■ Reading passage
This passage fuses the commitment that manifests faith in the sense of ‘believing in God’, an attitude of the believer to God, with the supposed attitude of the same believer to the existence of God. But whereas the ‘belief in God’ expressed in a commitment to a venture has religious or spiritual grounds internal to a particular tradition, such a commitment, when its object becomes ‘belief in the existence of God’ has no grounds. That is not necessarily an objection in itself: but it marks a shift, a difference. In any event, if it were a matter of commitment, it would be possible to withdraw from it: but in that case we are not talking about the foundations of a person’s ‘noetic structure’, as Plantinga expresses it: the latter is the background against which a commitment is made, not its object. It is one thing, say, to commit oneself to a process of regeneration, acting in the faith that out of death comes life, and quite another to commit oneself to a ‘noetic structure’, and another still, if it means anything at all, to commit oneself to believing God, since believing God is presumably a movement of the heart out of which commitment grows.

■ Dataset records
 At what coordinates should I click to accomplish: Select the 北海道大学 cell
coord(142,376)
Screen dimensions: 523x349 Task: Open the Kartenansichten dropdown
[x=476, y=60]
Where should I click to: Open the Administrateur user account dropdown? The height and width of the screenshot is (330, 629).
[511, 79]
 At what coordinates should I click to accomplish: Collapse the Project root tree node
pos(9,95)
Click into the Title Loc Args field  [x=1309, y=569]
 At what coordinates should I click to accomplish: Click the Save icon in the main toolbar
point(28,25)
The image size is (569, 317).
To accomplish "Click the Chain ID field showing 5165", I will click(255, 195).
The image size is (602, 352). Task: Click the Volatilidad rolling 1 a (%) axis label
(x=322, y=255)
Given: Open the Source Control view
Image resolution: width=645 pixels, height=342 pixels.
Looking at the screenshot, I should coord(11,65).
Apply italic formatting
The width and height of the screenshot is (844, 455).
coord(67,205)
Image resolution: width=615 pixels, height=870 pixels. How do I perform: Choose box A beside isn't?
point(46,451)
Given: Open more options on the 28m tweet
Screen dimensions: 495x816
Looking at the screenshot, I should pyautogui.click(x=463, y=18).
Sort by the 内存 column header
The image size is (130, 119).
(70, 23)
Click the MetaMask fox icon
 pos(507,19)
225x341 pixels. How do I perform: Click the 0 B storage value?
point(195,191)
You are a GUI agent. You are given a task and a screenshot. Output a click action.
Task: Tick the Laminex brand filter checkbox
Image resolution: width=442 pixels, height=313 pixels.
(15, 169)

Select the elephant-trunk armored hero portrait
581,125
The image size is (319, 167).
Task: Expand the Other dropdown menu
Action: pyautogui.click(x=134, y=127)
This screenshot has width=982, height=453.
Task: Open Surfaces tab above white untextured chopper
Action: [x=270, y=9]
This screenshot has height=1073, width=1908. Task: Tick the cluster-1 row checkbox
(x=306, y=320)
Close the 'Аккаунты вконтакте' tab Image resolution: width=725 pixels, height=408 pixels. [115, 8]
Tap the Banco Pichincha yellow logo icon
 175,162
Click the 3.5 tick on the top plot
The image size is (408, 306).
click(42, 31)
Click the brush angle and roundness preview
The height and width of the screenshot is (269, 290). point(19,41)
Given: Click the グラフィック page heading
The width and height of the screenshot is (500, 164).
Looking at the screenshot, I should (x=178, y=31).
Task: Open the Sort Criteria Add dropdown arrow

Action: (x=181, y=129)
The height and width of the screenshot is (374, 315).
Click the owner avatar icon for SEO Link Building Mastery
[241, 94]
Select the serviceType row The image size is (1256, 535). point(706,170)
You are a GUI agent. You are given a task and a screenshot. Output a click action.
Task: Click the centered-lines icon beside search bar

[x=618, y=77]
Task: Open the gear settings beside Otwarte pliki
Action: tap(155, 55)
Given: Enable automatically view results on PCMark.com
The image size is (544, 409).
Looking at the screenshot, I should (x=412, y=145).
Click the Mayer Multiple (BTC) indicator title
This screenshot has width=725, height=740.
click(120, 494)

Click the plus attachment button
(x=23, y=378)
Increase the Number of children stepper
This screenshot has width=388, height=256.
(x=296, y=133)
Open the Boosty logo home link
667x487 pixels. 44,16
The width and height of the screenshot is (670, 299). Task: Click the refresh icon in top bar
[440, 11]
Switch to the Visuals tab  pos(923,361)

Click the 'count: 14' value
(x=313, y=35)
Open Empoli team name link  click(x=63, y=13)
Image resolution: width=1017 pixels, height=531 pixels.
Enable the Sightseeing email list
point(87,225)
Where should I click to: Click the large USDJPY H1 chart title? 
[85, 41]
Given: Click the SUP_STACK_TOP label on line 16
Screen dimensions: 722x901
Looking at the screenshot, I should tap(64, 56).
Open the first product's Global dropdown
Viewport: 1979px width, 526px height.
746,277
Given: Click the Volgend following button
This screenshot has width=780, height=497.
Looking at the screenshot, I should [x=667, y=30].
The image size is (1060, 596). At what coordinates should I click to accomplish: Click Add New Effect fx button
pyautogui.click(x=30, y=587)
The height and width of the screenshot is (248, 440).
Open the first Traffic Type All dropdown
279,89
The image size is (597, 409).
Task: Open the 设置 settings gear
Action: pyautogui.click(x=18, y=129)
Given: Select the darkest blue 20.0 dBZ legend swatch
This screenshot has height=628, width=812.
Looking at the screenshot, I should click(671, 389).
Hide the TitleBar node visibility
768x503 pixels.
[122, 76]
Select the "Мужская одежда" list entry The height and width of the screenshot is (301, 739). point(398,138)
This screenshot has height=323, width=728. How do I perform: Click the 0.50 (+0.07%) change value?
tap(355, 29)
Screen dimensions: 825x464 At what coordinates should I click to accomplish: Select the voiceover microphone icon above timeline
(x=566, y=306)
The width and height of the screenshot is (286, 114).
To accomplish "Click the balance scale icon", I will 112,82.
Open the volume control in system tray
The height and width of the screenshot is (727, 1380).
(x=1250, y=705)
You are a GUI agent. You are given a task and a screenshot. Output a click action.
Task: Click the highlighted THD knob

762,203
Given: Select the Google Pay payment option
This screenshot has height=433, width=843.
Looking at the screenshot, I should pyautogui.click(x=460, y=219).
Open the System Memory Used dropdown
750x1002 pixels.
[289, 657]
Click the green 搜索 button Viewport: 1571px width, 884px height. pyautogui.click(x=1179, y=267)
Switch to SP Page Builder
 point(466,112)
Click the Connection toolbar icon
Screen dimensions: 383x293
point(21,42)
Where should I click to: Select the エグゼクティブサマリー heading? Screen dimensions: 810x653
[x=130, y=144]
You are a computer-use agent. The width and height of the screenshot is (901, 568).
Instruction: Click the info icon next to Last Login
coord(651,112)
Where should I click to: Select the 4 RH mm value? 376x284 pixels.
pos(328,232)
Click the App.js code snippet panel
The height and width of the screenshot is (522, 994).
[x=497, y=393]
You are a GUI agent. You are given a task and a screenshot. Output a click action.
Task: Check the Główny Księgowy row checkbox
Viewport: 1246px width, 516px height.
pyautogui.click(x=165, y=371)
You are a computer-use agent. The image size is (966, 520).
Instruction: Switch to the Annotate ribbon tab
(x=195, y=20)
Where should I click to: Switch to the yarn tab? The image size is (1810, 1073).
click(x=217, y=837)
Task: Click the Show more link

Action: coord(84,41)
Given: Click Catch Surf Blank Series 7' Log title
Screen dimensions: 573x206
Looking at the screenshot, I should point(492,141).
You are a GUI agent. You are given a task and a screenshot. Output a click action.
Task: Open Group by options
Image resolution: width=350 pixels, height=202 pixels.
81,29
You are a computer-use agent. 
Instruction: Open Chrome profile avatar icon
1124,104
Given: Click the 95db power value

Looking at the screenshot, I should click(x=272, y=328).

■ Problem set
(1) Copy out, line for line, everything in the records from the line containing "Given: Select the Google Pay payment option" down to the last line of the records.
(2) Continue the passage on believing in God from the point where it stops.

■ Answers provided
(1)
Given: Select the Google Pay payment option
This screenshot has height=433, width=843.
Looking at the screenshot, I should pyautogui.click(x=460, y=219).
Open the System Memory Used dropdown
750x1002 pixels.
[289, 657]
Click the green 搜索 button Viewport: 1571px width, 884px height. pyautogui.click(x=1179, y=267)
Switch to SP Page Builder
 point(466,112)
Click the Connection toolbar icon
Screen dimensions: 383x293
point(21,42)
Where should I click to: Select the エグゼクティブサマリー heading? Screen dimensions: 810x653
[x=130, y=144]
You are a computer-use agent. The width and height of the screenshot is (901, 568).
Instruction: Click the info icon next to Last Login
coord(651,112)
Where should I click to: Select the 4 RH mm value? 376x284 pixels.
pos(328,232)
Click the App.js code snippet panel
The height and width of the screenshot is (522, 994).
[x=497, y=393]
You are a GUI agent. You are given a task and a screenshot. Output a click action.
Task: Check the Główny Księgowy row checkbox
Viewport: 1246px width, 516px height.
pyautogui.click(x=165, y=371)
You are a computer-use agent. The image size is (966, 520).
Instruction: Switch to the Annotate ribbon tab
(x=195, y=20)
Where should I click to: Switch to the yarn tab? The image size is (1810, 1073).
click(x=217, y=837)
Task: Click the Show more link

Action: coord(84,41)
Given: Click Catch Surf Blank Series 7' Log title
Screen dimensions: 573x206
Looking at the screenshot, I should point(492,141).
You are a GUI agent. You are given a task and a screenshot. Output a click action.
Task: Open Group by options
Image resolution: width=350 pixels, height=202 pixels.
81,29
You are a computer-use agent. 
Instruction: Open Chrome profile avatar icon
1124,104
Given: Click the 95db power value

Looking at the screenshot, I should click(x=272, y=328).

(2)
This Plantingan fideism is, then, one response to the conception favoured by the philosopher with whom we began. According to this view, the rationality of Abraham’s venture of the spirit depends upon establishing a ‘real existence’: God’s. Such a philosopher may readily concede that though it is at least rare to found one’s faith on those metaphysical proofs that are, as Pascal said, so remote from our reasonings, it does not follow that the existential propositions implicit in faith cannot be shown to be false, unfounded or incoherent, thus subverting the enterprise of faith for those already engaged.
But it may be a mistake to think in terms of belief in the existence of God at all, though to say so may lead to charges, not just of fideism, but also of anti-realism and reductionism. How could it be a mistake? One approach might be to say that questions of existence are not so much inappropriate as construed on the wrong model, a model alien to but superimposed upon the real logic of religious discourse. Abrahamic faith, whether construed grossly or subtly, is not dependent upon prior rational deliberation about real existence, nor upon a commitment to a belief-system, and nor is it necessarily undermined by the probing of the culturally received cosmology in which it was originally embedded, though such probing may deeply affect its form. It is a culturally specific form of ‘spirituality’, formed by as well as shaping the transformations of the local conceptual background which determines the forms which a ‘spiritual awakening’ may take. Such a claim does not imply that different spiritual traditions are all ‘saying the same thing’. Nor does it rule out that such awakenings are to real existence, accessible only to those whose spirit is not sealed by a slumber.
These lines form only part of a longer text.